* [DOCUMENT EXCERPT]
--
April 28, 2021
The global demand for lumber has skyrocketed since the world went into lockdown. Consider this stat: Lumber prices have risen by 130 percent since before the COVID-19 pandemic, which makes for an estimated USD $24,000 difference in the cost of a newly constructed single-family home, per data from the National Association of Home Builders. As of press time, the average lumber price is USD $1,372 per 1,000 board feet.
Accordingly, lumber futures have increased an astounding 375 percent between April 2020 and April 2021, Forbes reports. That basically means investors have sunk almost four times as much money into the same exact amount of wood compared to a year ago, because the spike shows no signs of stopping.
“The price of physical lumber seems like it still has to rise a bit more because mills are at capacity and unable to meet current demand,” commodities expert Sal Gilbertie writes at Forbes. “Price rationing is really the only solution, and lumber prices have clearly begun the painful process of finding the highest price above which few people, be they professionals or DIYers, will pay.”
Due to rising costs and material shortages, all solid wood furniture at Picket&Rail will face a price hike to reflect the market in the near future. If you have any urgent purchases, we recommended shopping for our new ready stock pieces and place orders now so that you can get all your necessities together in time.
Read on to find out why lumber prices have been skyrocketing.
How did we get here? You can blame a few factors. For starters, construction of new homes has steadily risen for the last few years, even before the pandemic. As wealth increases around the world, lumber demand increases with it, because lumber is a totally fungible good that translates into virtually every economic situation worldwide.
Naturally, the pandemic has increased consumer demand for lumber for such projects. Ditto for restaurants, which also had to build an unprecedented amount of outdoor seating spaces to comply with COVID-19 regulations.
“Businesses are beginning to face the challenge of producing adequate supplies of goods and services—whether of lumber or of cold beer—to satiate that resurgent demand,” the New York Times reports. “After huge disruptions over the last year, the intricate networks by which major industries keep shelves full and services available have become frayed.”
This is a key part of the pandemic narrative around the world. Every industry relies on a supply chain, and many of these have been disrupted or even wrecked in the last year. That’s on top of regular shortages like steel and battery materials, unrelated to the pandemic, that occur in every industry from time to time. It’s a perfect storm of high demand and low infrastructural capacity.
--
* [RECORDS SUPPLIED]
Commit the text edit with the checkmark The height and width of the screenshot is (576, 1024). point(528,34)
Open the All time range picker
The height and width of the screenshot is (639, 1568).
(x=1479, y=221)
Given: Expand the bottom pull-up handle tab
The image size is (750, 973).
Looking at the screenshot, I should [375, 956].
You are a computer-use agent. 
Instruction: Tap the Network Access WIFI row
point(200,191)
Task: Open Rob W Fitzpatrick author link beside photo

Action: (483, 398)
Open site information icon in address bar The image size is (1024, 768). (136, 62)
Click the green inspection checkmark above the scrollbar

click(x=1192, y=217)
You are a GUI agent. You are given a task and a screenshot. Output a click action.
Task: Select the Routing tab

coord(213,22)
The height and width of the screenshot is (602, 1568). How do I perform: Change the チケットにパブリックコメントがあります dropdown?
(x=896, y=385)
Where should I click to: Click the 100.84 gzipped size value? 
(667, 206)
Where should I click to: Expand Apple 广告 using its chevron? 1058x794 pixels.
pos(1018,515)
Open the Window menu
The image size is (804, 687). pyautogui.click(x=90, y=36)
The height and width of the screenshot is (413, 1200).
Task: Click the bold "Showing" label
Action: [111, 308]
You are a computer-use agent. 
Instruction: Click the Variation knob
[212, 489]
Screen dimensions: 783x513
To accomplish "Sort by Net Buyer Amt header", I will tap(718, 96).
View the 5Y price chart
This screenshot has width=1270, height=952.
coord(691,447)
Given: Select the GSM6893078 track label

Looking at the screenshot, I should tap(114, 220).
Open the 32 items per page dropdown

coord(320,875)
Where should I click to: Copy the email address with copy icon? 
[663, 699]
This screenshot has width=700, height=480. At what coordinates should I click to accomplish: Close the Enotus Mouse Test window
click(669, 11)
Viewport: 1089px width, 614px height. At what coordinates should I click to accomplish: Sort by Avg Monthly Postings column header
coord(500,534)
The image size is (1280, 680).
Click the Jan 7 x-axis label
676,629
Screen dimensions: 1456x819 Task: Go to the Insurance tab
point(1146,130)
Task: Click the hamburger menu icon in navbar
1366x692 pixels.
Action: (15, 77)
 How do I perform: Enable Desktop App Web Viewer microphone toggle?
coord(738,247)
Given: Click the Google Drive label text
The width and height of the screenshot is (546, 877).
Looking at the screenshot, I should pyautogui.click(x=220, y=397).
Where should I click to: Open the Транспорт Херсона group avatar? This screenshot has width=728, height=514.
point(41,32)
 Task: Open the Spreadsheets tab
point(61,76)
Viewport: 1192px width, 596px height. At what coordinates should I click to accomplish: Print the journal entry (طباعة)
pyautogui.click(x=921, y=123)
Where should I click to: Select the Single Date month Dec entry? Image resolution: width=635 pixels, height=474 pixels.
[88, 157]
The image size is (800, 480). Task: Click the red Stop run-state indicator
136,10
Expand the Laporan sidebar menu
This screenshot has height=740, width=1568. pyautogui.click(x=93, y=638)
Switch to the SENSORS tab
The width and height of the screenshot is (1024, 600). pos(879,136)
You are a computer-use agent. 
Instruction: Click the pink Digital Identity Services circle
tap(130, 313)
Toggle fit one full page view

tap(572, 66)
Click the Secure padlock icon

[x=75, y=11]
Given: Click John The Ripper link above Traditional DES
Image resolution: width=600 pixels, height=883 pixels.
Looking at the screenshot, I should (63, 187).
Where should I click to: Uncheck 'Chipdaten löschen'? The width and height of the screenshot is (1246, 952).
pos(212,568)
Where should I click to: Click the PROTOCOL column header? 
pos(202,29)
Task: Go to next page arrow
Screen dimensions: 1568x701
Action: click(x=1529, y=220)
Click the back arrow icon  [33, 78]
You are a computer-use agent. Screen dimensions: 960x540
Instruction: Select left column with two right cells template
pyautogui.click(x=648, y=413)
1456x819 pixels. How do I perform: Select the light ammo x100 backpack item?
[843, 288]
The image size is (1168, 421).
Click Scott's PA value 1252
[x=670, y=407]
--
* [TASK INSTRUCTIONS]
A. Can you edit the lumber price article, starting with "This is a key" and going on through "low infrastructural capacity.", so that "supply chain" is replaced by "distribution network"?
B. Answer these questions from the lumber price article:
(i) By what percentage did lumber futures increase between April 2020 and April 2021?
(ii) What was the average lumber price as of press time?
(iii) Which businesses had to build outdoor seating spaces to comply with COVID-19 regulations?
C. Does the lumber price article agree with each statement? Answer yes or no, and quote the deciding words.
(i) Lumber prices have risen by 130 percent since before the pandemic.
(ii) Picket&Rail plans to lower prices on its solid wood furniture.
(iii) The shortages of steel and battery materials were caused by the pandemic.
The lines have nothing to do with the lumber price article.

* [SOLUTIONS]
A.
This is a key part of the pandemic narrative around the world. Every industry relies on a distribution network, and many of these have been disrupted or even wrecked in the last year. That’s on top of regular shortages like steel and battery materials, unrelated to the pandemic, that occur in every industry from time to time. It’s a perfect storm of high demand and low infrastructural capacity.

B.
(i) 375 percent
(ii) USD $1,372 per 1,000 board feet
(iii) Restaurants

C.
(i) Yes: "Lumber prices have risen by 130 percent since before the COVID-19 pandemic"
(ii) No: "all solid wood furniture at Picket&Rail will face a price hike"
(iii) No: "regular shortages like steel and battery materials, unrelated to the pandemic"